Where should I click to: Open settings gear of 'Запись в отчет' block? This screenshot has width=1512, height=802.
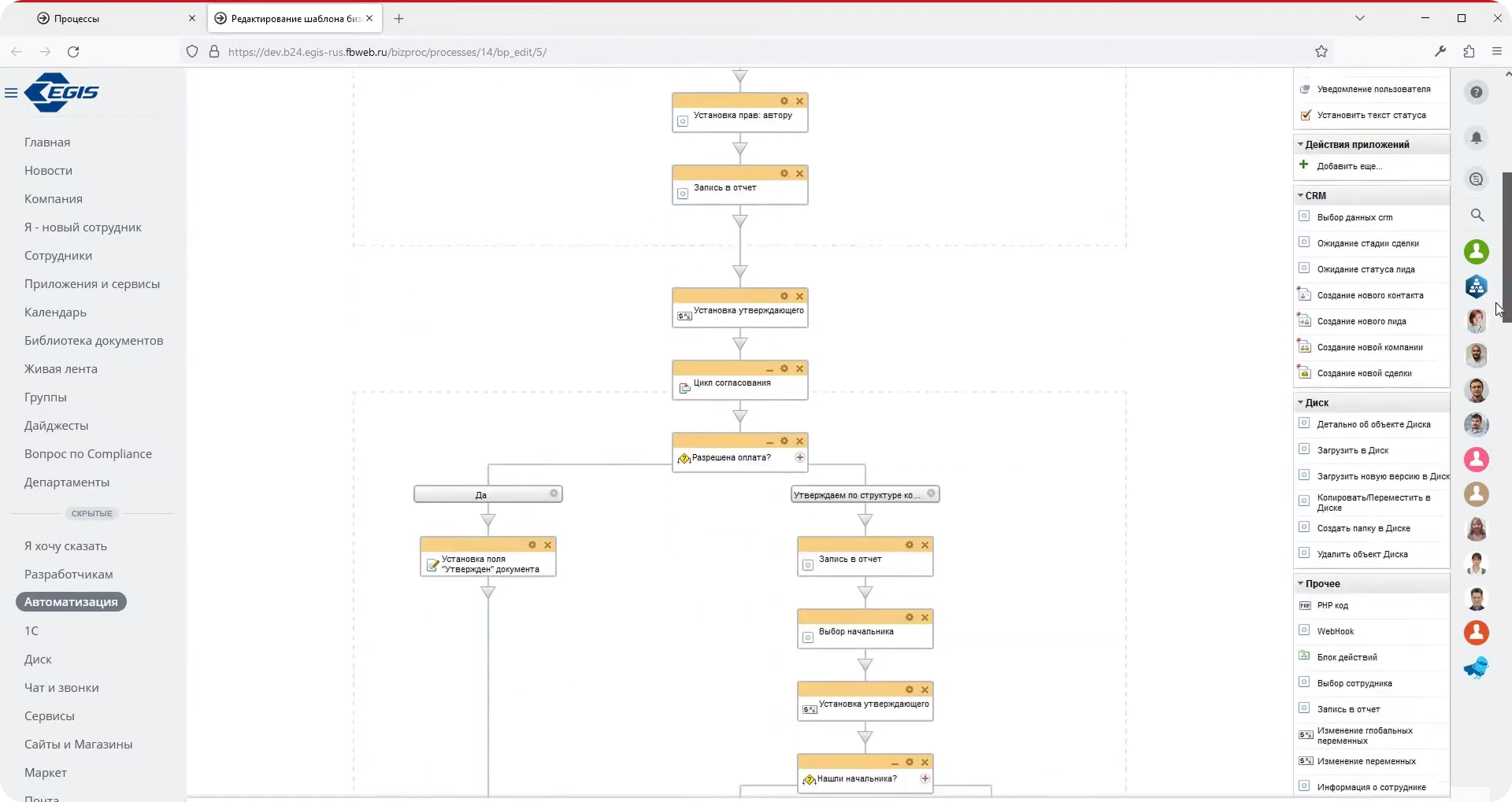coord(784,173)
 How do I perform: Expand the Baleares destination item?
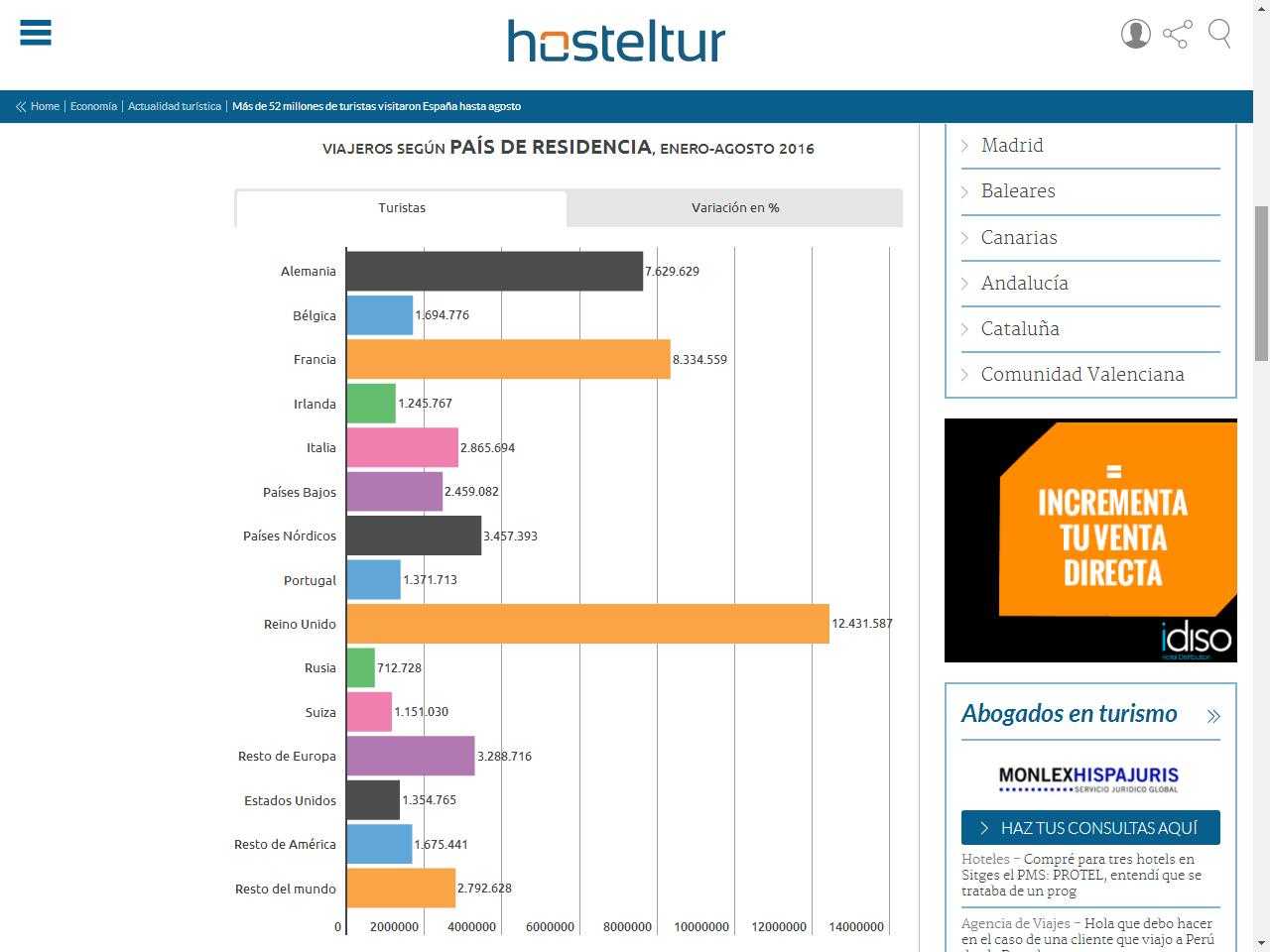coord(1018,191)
========
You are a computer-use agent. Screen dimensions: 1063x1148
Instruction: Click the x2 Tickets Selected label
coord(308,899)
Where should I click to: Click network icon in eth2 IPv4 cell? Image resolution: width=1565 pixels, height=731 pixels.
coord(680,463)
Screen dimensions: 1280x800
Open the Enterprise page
========
TO DO. Extract from the listing above the lines between the line containing "Instruction: Click the" and the line containing "Open the Enterprise page", keeping both of those lines. Output nothing else.

RESPONSE TO THE TASK.
Instruction: Click the x2 Tickets Selected label
coord(308,899)
Where should I click to: Click network icon in eth2 IPv4 cell? Image resolution: width=1565 pixels, height=731 pixels.
coord(680,463)
Screen dimensions: 1280x800
Open the Enterprise page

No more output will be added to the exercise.